Dr. Carey Reams studied much more than plants. He was a medical doctor, and devised methods of determining the health of individuals using a person's urine and saliva using brix and conductivity meters.  He discovered the absolute importance of food mineralization.  An interesting aside, he discovered that the mineral the heart needs for health is arsenic of phosphate, and it is found in asparagus, not that from commercially grown and chemically treated fields but from naturally grown and fertilized fields, because the arsenic composition is different. He found that calcium combines to form more than a quarter of a million different compounds in the human body  and that the lungs need more minerals than any other organ in the body. There is a chart in the Handbook that lists the nutrients needed to correct deficiencies in plants with the symptoms (fungus, insects, bacteria, virus, rapid growth) listed as well. Would that there were a chart to help us correct our own bodily deficiencies.

The last chapter in the book entitled, Subtle Energies, talks about the changing nature of reality. The world we have is far more than the Newtonian world of the last centuries.
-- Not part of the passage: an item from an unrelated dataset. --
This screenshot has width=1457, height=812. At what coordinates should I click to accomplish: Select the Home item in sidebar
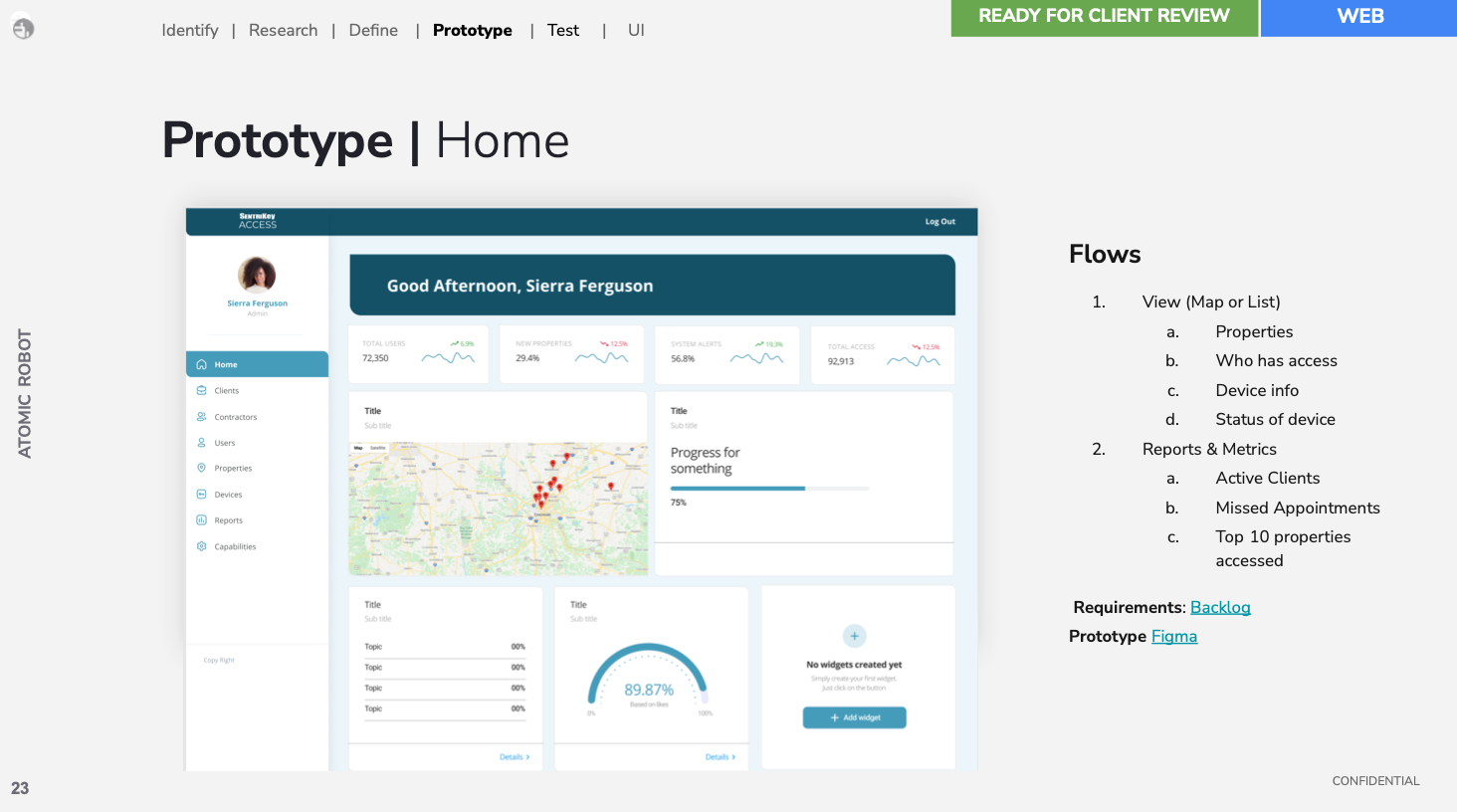coord(257,364)
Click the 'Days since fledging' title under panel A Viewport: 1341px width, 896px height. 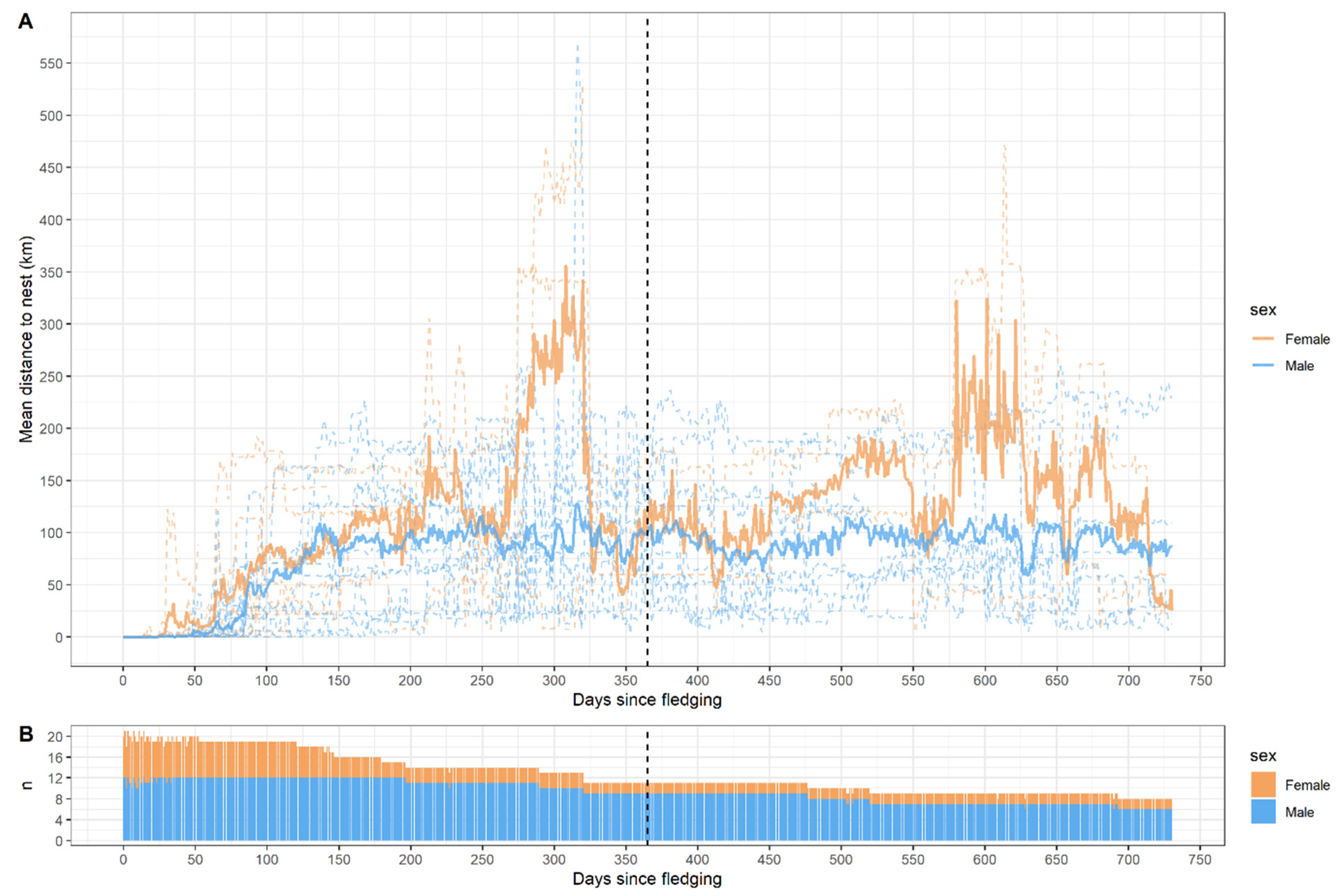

Discoveries in quantum mechanics, that light bends and can travel backwards in time, or that, as discussed in The Secret Life of Plants, plants react to human presence and emotion, or that people can heal themselves with their minds alone are but the tip of the iceberg.  Anyone who would deny the real effects of the magnetic forces must accept the reality of the medical magnetic resonating system that seems to prove the existence of additional subtle energy emissions from matter. The detection of brain waves and biofeedback strengthen the ideas about these energies. The authors end the book with a recipe for dowsing and finding ley lines — areas of magnetic intensity due to the magnetic field of the earth not being distributed evenly across the earth — which are disruptive to agriculture. Cows do not like to stand where the ley lines cross, and silage does not keep as well at those junctures. 

There are more things on heaven and earth than are dreamt of in our philosophy… It is interesting to me that some of the most astounding discoveries on earth are being made in the field of agronomy.  With every book I read to review for this column I feel that I am looking through an open door into the future.  This future is one where we have taken the blinders off our eyes and recognized the path to healing our soil, our plants, our animals, ourselves and our earth. So, buy the book. Never mind that it deals with agriculture on a large scale, the advice is true, even if you have a couple of raised beds and a coop full of chickens.